→ RECORD EXTRACTS

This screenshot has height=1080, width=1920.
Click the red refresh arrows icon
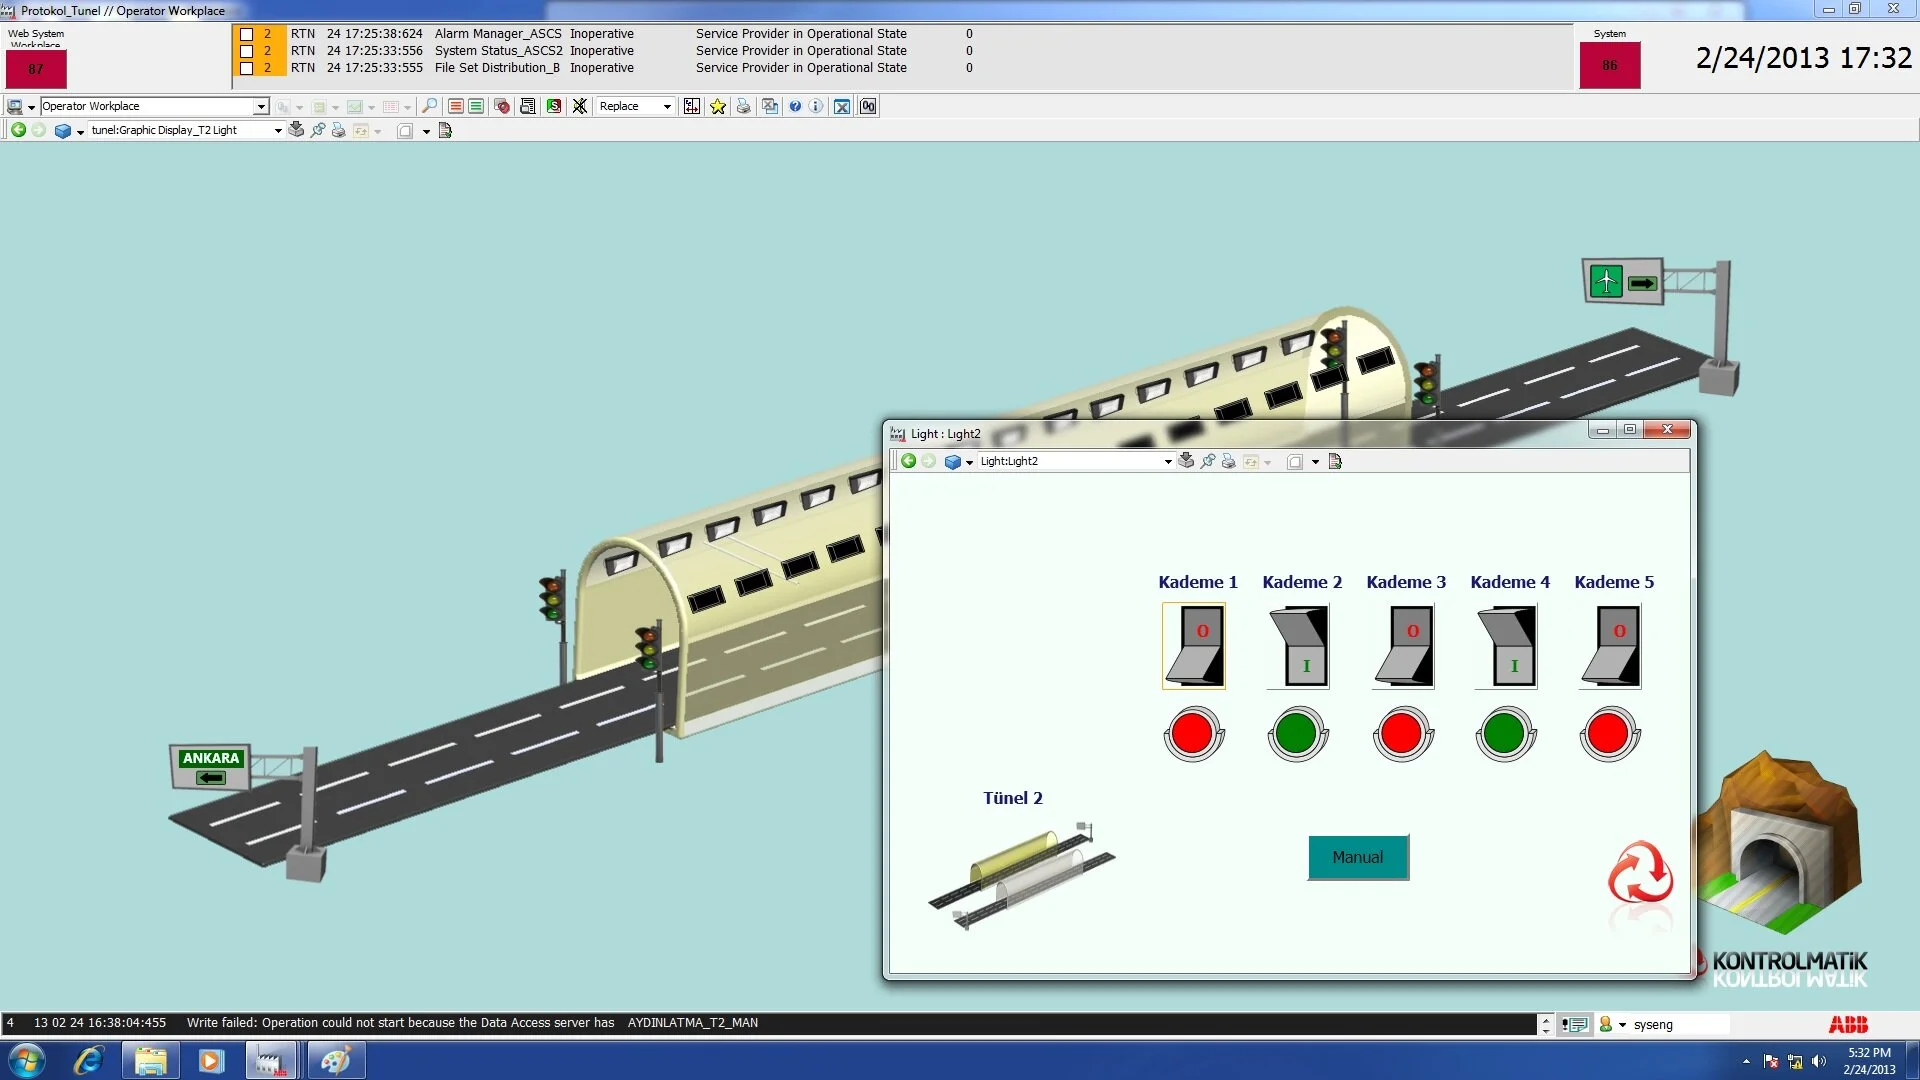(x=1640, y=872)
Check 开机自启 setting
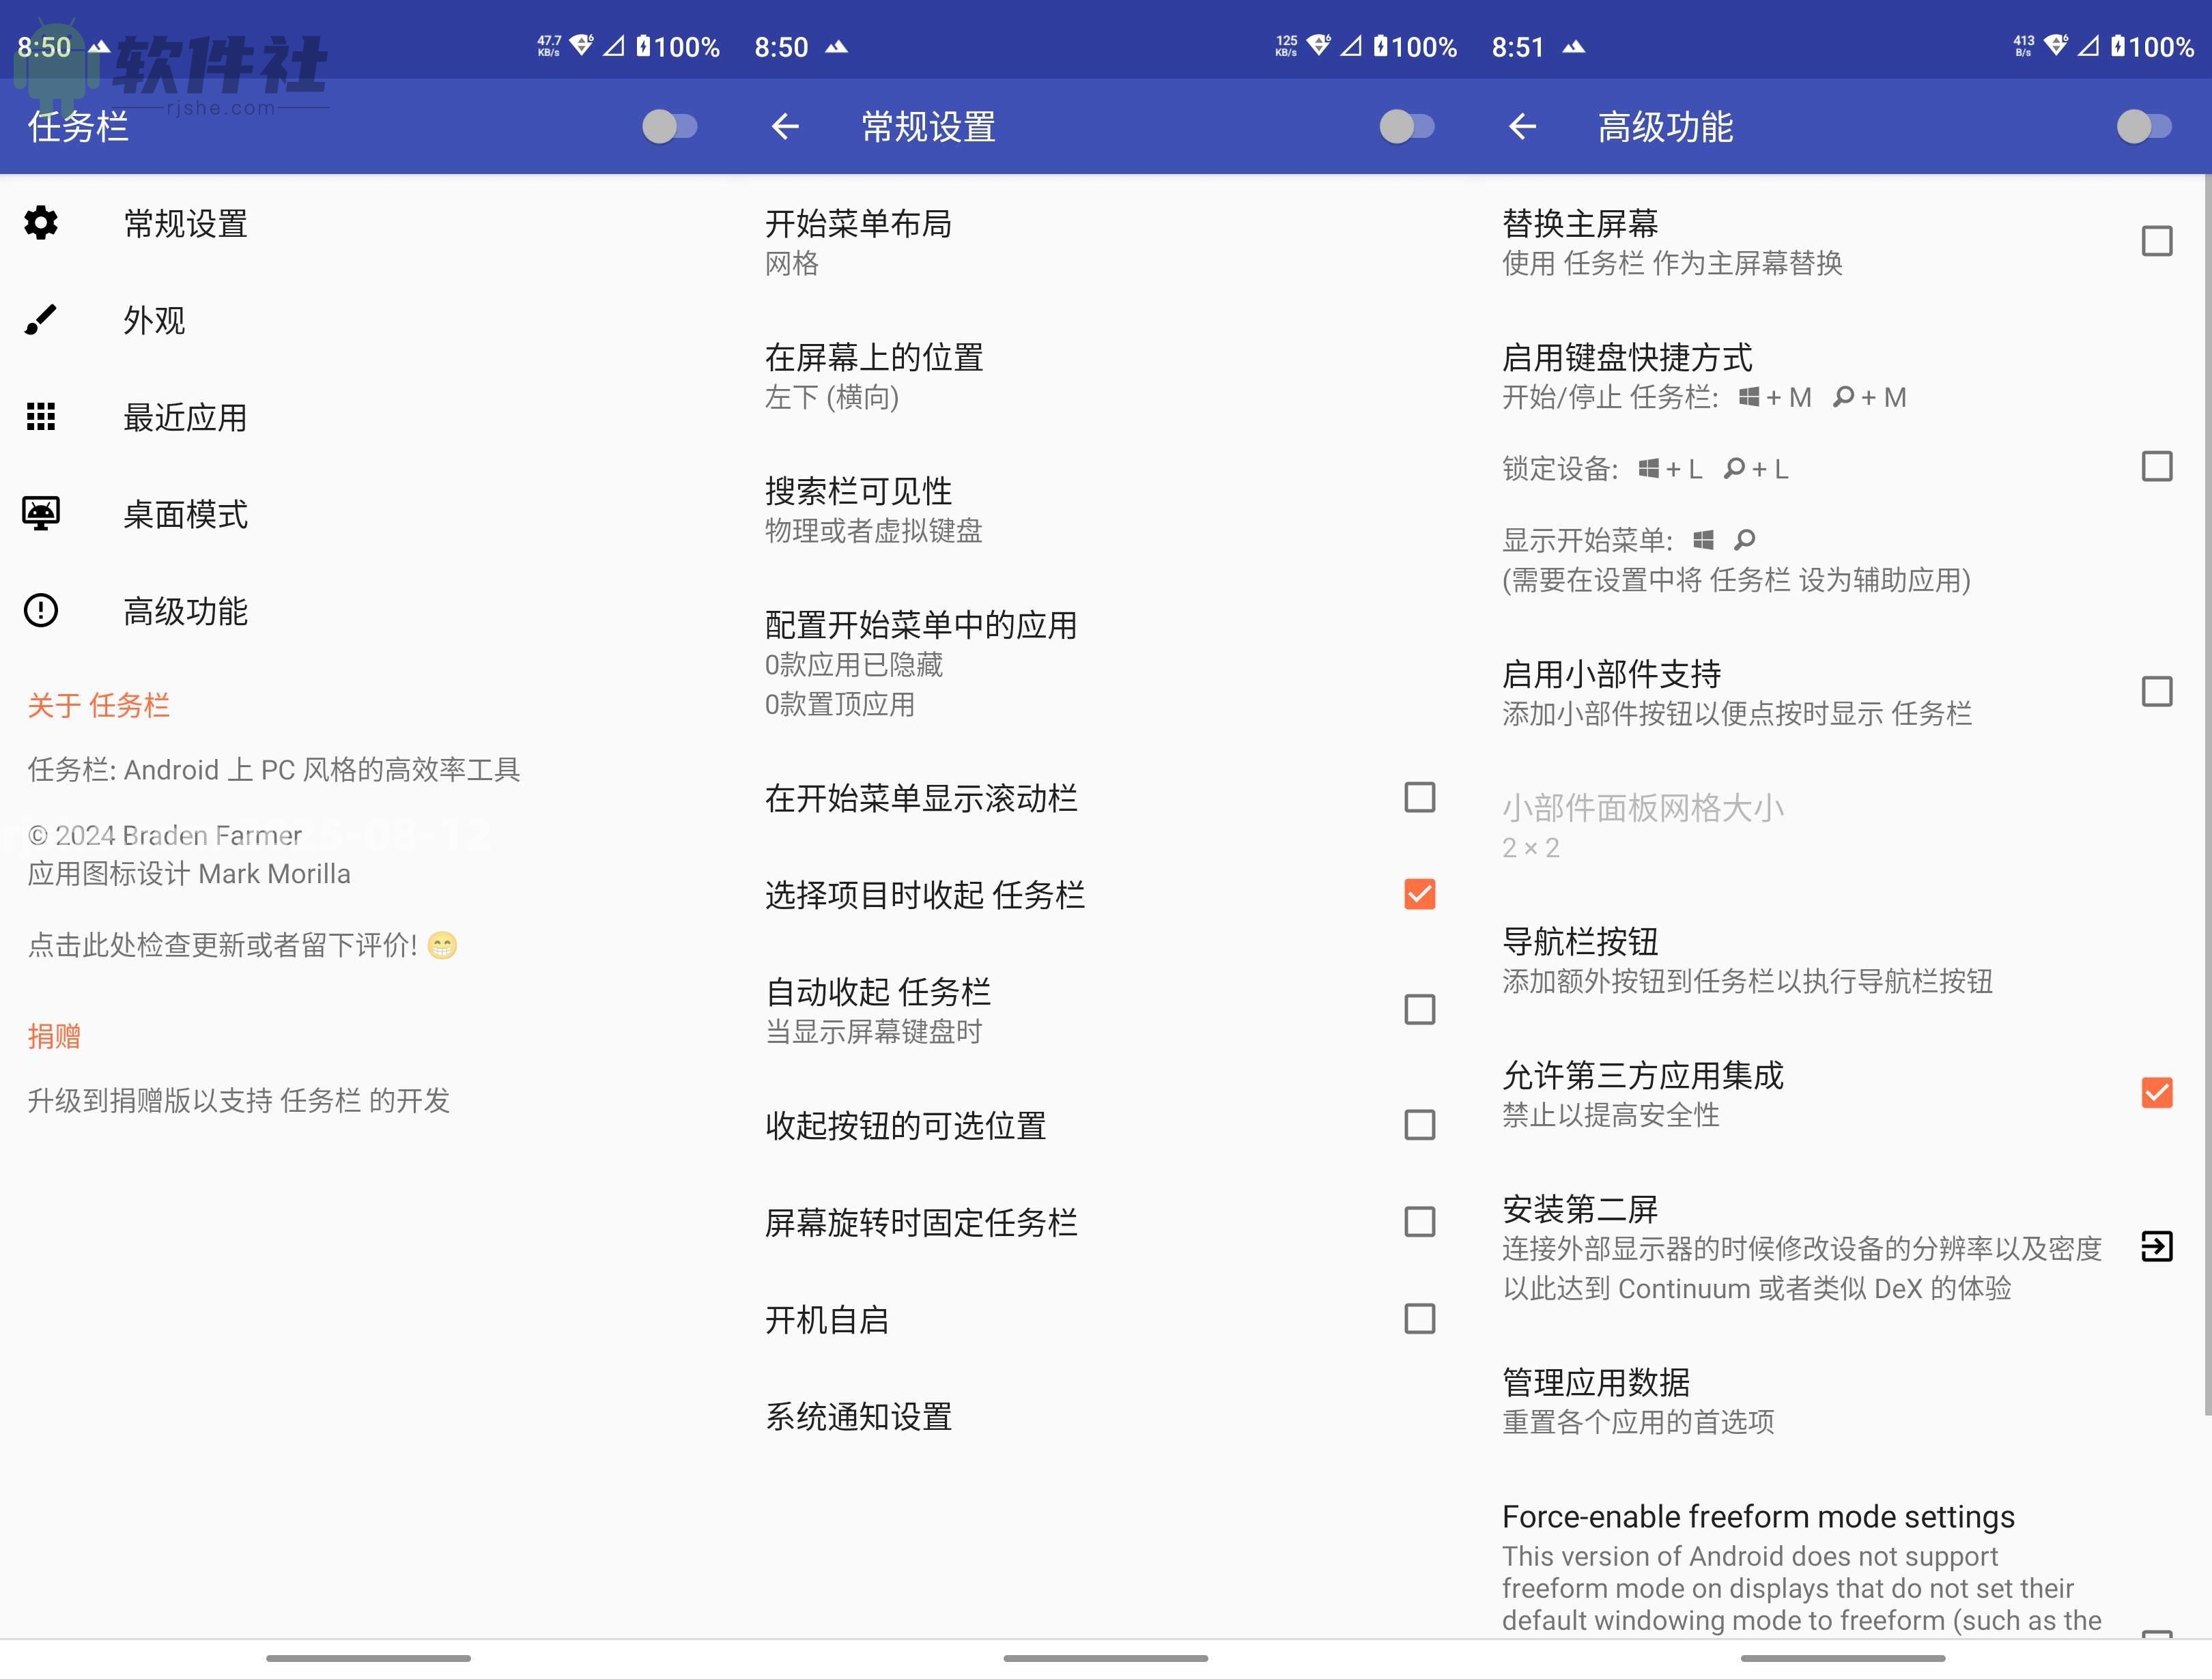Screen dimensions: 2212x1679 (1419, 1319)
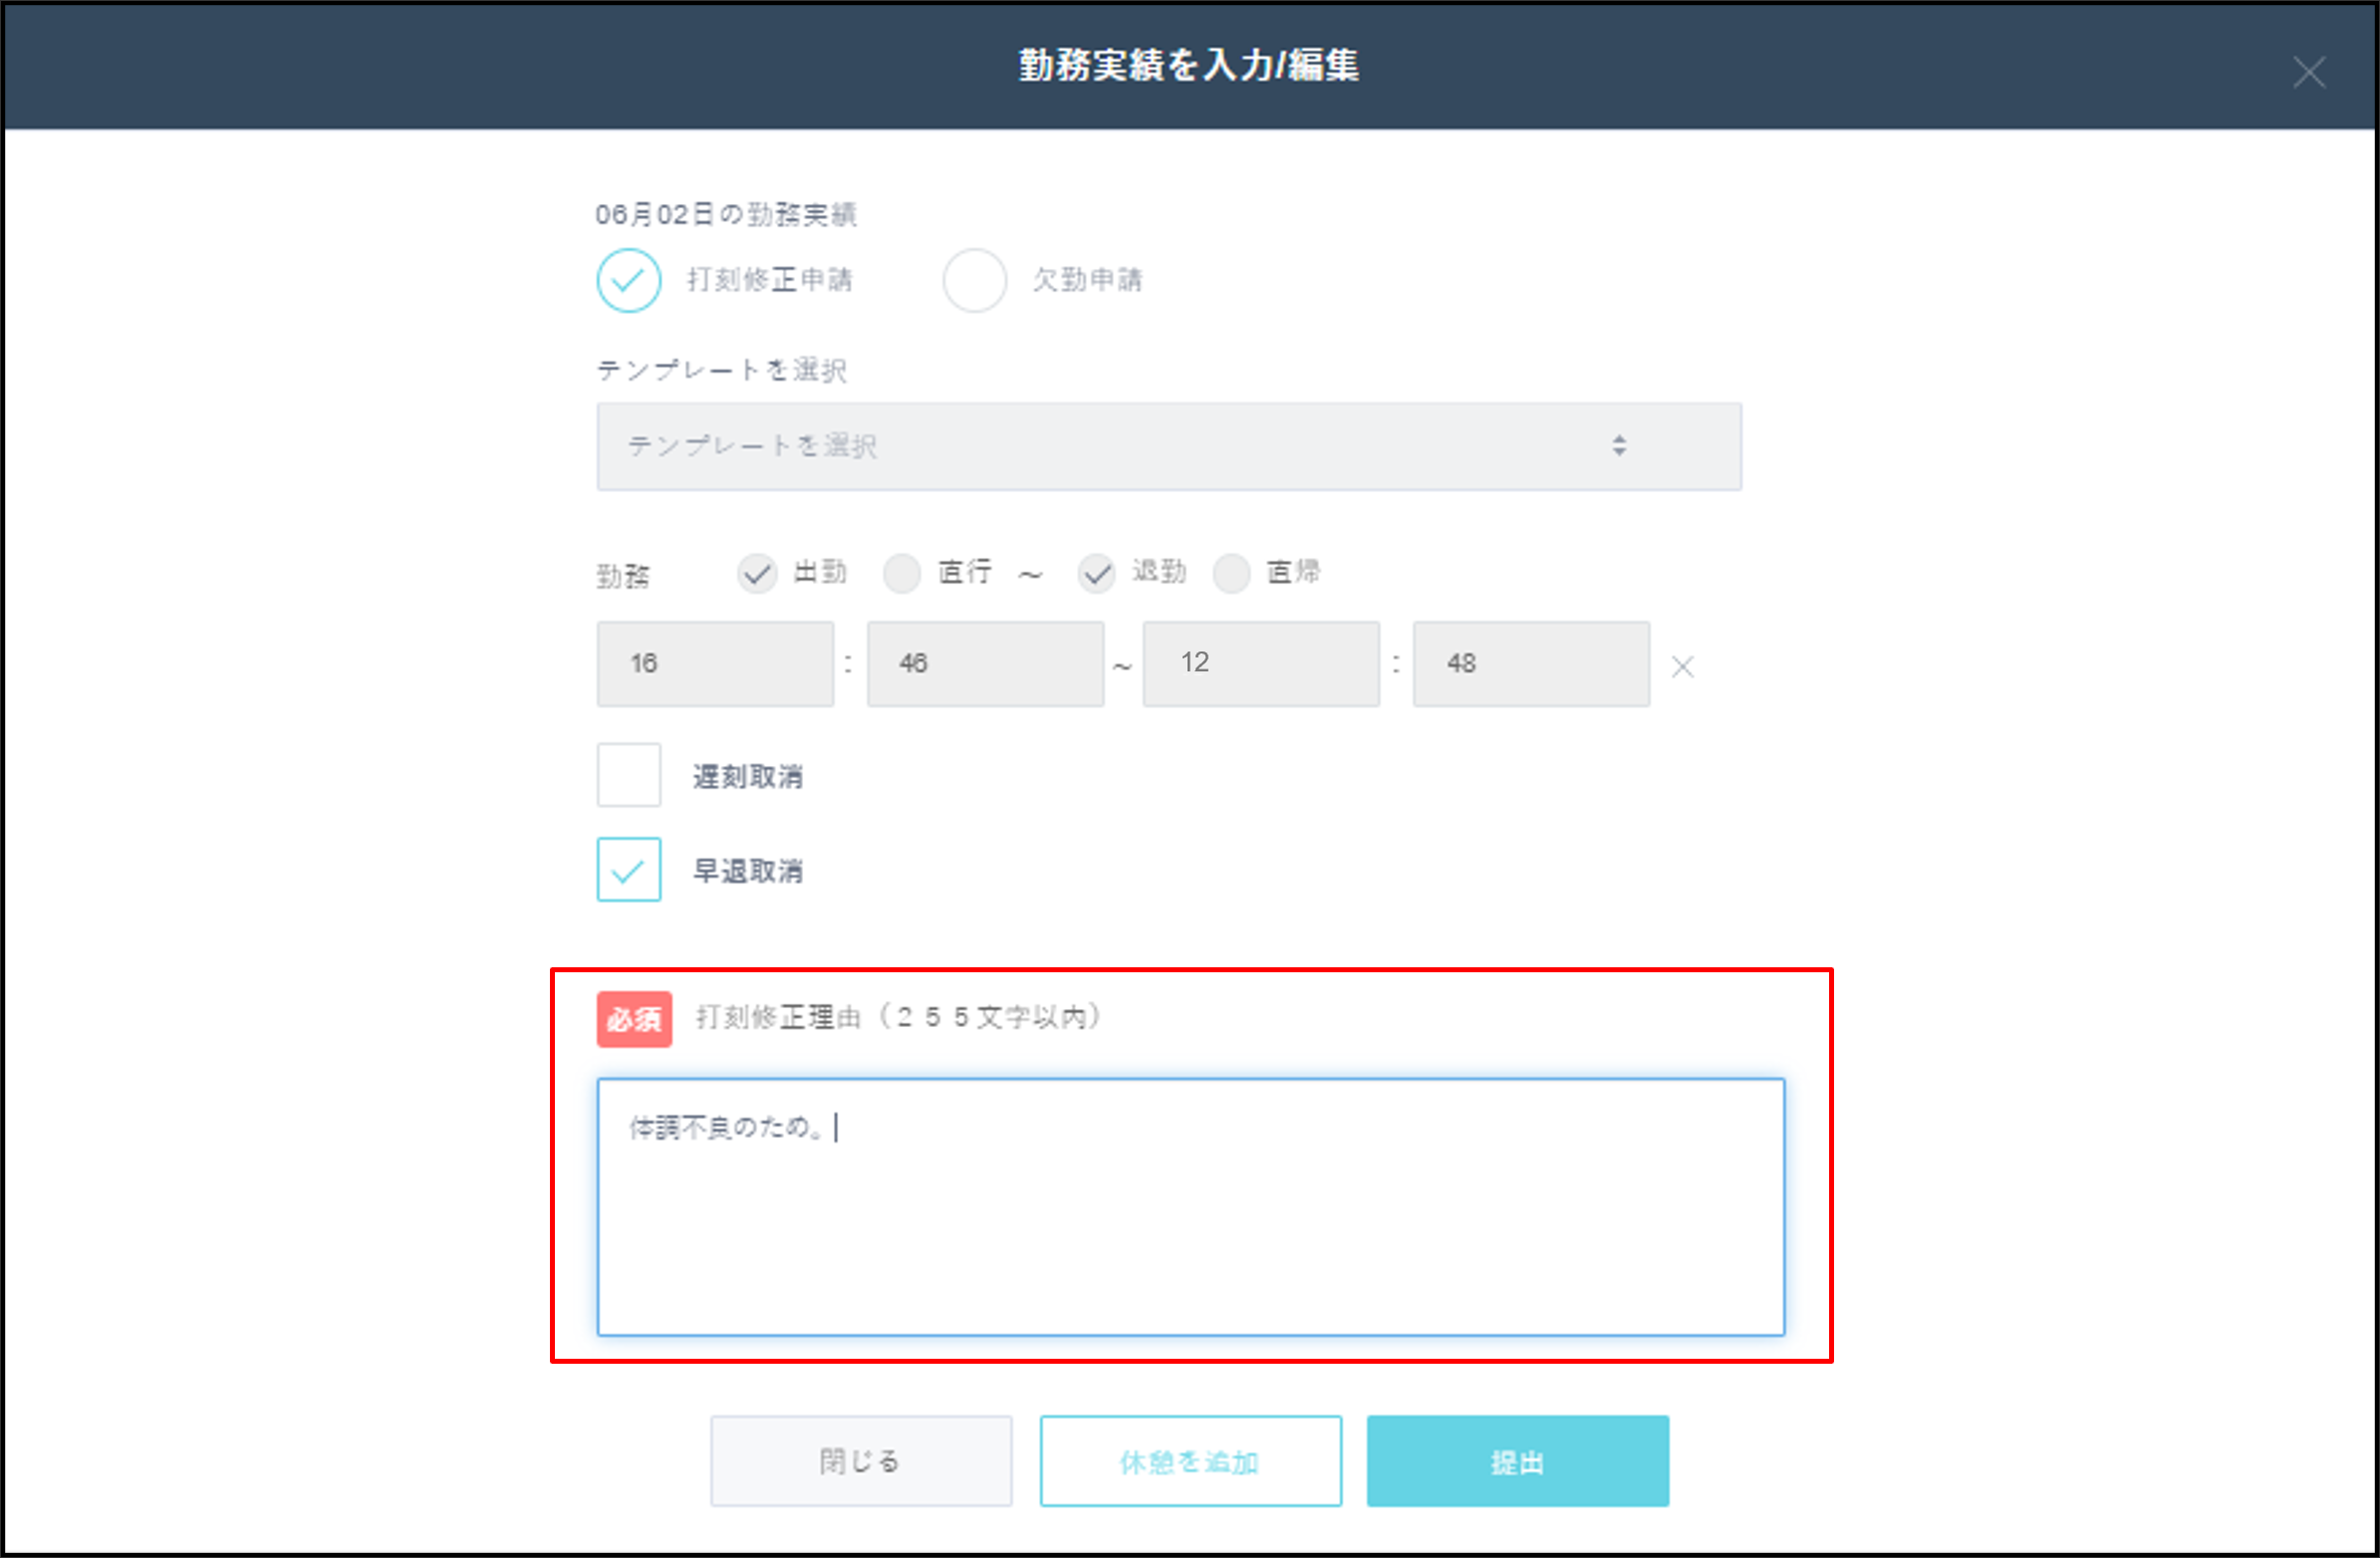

→ WHAT IS EXPECTED
The answer should consist of every line above, exact and free of images.

→ EXERCISE RESULT
This screenshot has height=1080, width=1920.
Click the red refresh arrows icon
(x=1640, y=872)
Check 开机自启 setting
Screen dimensions: 2212x1679 (1419, 1319)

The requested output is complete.